Pérez-Escamilla está en proceso de establecer protocolos para documentar casos con rigurosidad. Su objetivo es abrir el diálogo con la comunidad médica y universitaria, y sumar evidencia que permita a más personas beneficiarse de su experiencia.

Una comunidad que crece

El alcance de su propuesta ha superado fronteras. Hasta ahora, personas de más de 30 países se han puesto en contacto con él. “Me escriben desde Perú, Ecuador, Chile, Colombia, Argentina, Canadá, Estados Unidos. Muchos me cuentan que llegaron por una entrevista que vieron, por una publicación, o porque alguien cercano tuvo resultados”, relata.

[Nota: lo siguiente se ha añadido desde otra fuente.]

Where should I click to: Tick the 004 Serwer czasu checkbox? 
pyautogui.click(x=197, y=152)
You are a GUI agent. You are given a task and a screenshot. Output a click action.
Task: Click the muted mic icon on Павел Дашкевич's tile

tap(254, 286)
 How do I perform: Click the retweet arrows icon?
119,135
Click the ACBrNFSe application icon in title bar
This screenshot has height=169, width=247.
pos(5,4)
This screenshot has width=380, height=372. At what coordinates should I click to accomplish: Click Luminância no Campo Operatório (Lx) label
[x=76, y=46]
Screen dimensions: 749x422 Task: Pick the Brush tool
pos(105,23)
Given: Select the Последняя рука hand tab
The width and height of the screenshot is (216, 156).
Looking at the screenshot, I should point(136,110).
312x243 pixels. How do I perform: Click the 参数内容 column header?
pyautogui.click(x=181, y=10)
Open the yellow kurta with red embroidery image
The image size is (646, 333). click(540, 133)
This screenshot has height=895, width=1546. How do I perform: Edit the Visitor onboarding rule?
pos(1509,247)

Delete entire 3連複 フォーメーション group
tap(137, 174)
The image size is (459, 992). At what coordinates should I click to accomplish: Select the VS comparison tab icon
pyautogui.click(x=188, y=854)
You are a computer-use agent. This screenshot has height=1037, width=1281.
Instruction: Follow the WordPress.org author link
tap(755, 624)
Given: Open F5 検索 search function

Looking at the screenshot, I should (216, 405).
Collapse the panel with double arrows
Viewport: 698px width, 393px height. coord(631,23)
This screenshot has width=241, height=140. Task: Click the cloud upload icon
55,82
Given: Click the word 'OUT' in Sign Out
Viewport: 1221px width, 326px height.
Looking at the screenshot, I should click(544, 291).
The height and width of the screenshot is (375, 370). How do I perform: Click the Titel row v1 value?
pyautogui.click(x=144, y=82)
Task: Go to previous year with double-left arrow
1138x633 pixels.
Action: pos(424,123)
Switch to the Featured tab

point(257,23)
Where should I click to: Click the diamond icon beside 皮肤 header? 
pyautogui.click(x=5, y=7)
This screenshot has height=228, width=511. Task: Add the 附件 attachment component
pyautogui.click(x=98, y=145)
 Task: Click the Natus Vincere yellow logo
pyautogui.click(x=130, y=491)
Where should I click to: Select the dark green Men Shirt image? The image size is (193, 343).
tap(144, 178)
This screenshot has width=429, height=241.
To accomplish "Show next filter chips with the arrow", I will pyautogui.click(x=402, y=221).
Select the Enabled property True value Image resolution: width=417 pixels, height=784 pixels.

Aunque no hay un perfil único, nota que sus seguidores suelen compartir tres características: esperanza, curiosidad y una disposición a cambiar. “He hablado con personas de 70 años que me dicen ‘nunca pensé volver a sentirme bien’, y con jóvenes de 15 que simplemente quieren entender su cuerpo. Hay una necesidad real de otro tipo de respuestas”.

Uno de los casos que más lo marcó fue el de una adolescente en situación crítica, cuya abuela contactó con él después de escucharlo en una entrevista. “Tiempo después me contó que la nieta, por iniciativa propia, ya hacía respiraciones, se bañaba con agua fría, cuidaba su alimentación… Eso me llena profundamente”.

Desde su perspectiva, el concepto de bienestar necesita una transformación de fondo, pues asegura que nos han vendido una idea muy superficial del bienestar. Productos, tratamientos, promesas rápidas.

Sin embargo, para él, el bienestar verdadero se construye con tres ingredientes que no se compran: tranquilidad, paz y alegría. “Eso no te lo da nadie más. No puedes pedirlo prestado. Es una conexión contigo, con tu cuerpo, con tu mente”, asegura.

Además de compartir su experiencia en redes sociales, Pérez-Escamilla publicó el libro "El Paciente Cero: Desbloquea el poder interior”, en el que describe paso a paso cómo implementar el Método Kylma, y comparte reflexiones sobre el miedo, la salud emocional y la necesidad de volver a confiar en la sabiduría del cuerpo. Advierte que no se trata de un manual de autoayuda tradicional, sino una guía práctica nacida de la experiencia.

Hoy, Juan Ricardo Pérez-Escamilla sigue firme en su propósito: ayudar a otros a reconectar con su cuerpo, cuestionar lo que parecía inamovible, y recordar que, incluso cuando todo parece dicho, siempre hay otra manera de hacer las cosas.